Je repense à France Trad, cette parodie de chaîne de télé que mon amie Claire et moi avions mise en œuvre (dans nos têtes) pour nous prouver combien le trad était aussi un truc de jeunes. Je repense, plus en amont, à tous ceux qui ont porté le renouveau du folk, dans les années 70 et 80, quand ces musiques héritées, revivifiées, remodelées, étaient pourtant plus que n’importe quelle autre musique la quintessence de la jeunesse, du renouveau. Et je me dis qu’il y a encore du chemin à parcourir pour le faire admettre. Ce plateau télé était une occasion en or pour montrer que le trad est une musique du présent.
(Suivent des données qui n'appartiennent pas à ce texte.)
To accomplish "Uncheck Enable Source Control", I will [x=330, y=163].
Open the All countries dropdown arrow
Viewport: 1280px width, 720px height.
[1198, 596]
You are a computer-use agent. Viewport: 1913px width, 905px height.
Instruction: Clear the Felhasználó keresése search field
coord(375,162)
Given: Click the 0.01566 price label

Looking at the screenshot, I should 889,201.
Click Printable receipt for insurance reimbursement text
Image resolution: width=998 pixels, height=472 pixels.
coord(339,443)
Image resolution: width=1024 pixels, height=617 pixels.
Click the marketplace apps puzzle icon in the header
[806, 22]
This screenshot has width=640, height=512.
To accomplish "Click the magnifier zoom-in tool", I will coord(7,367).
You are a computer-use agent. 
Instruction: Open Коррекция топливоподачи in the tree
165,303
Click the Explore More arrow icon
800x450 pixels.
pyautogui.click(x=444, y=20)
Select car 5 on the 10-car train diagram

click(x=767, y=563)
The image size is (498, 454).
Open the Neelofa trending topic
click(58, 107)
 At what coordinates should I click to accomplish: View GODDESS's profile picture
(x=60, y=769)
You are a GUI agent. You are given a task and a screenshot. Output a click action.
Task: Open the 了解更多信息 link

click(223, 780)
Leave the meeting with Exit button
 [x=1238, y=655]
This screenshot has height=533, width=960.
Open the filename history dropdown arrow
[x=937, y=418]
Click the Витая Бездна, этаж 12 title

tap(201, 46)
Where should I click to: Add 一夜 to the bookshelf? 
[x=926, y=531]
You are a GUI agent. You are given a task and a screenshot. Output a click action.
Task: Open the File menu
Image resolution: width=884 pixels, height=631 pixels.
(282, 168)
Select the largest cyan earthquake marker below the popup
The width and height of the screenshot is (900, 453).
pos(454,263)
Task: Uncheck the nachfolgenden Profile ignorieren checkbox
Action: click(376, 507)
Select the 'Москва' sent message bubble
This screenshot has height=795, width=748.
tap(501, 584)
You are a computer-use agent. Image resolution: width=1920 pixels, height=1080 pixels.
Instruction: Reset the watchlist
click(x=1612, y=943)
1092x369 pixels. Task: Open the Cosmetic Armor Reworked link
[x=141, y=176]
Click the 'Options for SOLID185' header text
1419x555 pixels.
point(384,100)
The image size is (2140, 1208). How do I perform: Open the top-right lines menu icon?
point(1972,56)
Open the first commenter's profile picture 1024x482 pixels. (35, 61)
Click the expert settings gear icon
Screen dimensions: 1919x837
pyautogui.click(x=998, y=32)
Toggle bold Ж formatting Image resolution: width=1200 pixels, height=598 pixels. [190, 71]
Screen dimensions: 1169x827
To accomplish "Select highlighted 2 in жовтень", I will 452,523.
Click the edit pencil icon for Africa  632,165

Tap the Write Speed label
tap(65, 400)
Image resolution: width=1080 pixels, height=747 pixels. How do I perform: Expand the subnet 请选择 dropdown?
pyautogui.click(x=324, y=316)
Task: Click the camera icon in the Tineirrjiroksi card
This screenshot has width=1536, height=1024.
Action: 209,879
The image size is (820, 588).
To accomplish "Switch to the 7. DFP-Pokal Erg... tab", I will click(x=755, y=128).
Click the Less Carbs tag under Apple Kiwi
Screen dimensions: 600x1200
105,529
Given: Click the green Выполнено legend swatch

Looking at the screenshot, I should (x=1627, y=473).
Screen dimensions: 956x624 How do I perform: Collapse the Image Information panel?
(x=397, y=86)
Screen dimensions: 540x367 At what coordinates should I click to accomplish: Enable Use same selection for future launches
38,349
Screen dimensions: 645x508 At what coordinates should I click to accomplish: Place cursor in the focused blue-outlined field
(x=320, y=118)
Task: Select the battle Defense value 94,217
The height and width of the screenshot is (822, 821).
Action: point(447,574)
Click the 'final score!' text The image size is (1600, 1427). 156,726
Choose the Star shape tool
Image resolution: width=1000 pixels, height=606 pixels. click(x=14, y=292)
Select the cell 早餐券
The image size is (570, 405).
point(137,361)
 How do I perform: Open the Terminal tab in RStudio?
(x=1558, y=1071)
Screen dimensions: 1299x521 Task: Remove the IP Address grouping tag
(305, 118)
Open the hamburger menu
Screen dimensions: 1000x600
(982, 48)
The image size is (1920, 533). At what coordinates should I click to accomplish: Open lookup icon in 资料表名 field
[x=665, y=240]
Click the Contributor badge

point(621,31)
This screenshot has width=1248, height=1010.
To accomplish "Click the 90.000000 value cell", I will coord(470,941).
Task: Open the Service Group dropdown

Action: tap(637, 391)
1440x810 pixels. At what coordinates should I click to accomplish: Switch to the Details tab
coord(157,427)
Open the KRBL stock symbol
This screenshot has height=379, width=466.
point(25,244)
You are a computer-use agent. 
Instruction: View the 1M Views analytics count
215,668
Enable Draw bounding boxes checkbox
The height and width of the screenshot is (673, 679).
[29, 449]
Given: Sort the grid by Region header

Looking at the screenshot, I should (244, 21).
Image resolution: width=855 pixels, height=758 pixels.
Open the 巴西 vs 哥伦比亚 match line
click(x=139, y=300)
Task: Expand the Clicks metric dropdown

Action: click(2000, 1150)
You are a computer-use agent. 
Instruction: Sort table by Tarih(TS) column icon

Que d’énergie faudra-t-il pour compenser l’effet de cette séquence bien malheureuse !
La moindre des choses ? Un reportage honnête et contextualisé au département de musique traditionnelle du Conservatoire de Limoges !
Ci-joint, le courrier que j’ai envoyé ce jour à France 3 Limousin.
Bravo tout de même à Françoise Etay qui avait pu saisir une rare occasion de présenter le travail du Conservatoire à heure de grande écoute et de tenter de rétablir certaines vérités !
EDIT : en l’absence de réponse, relance effectuée le 4 juillet 2016.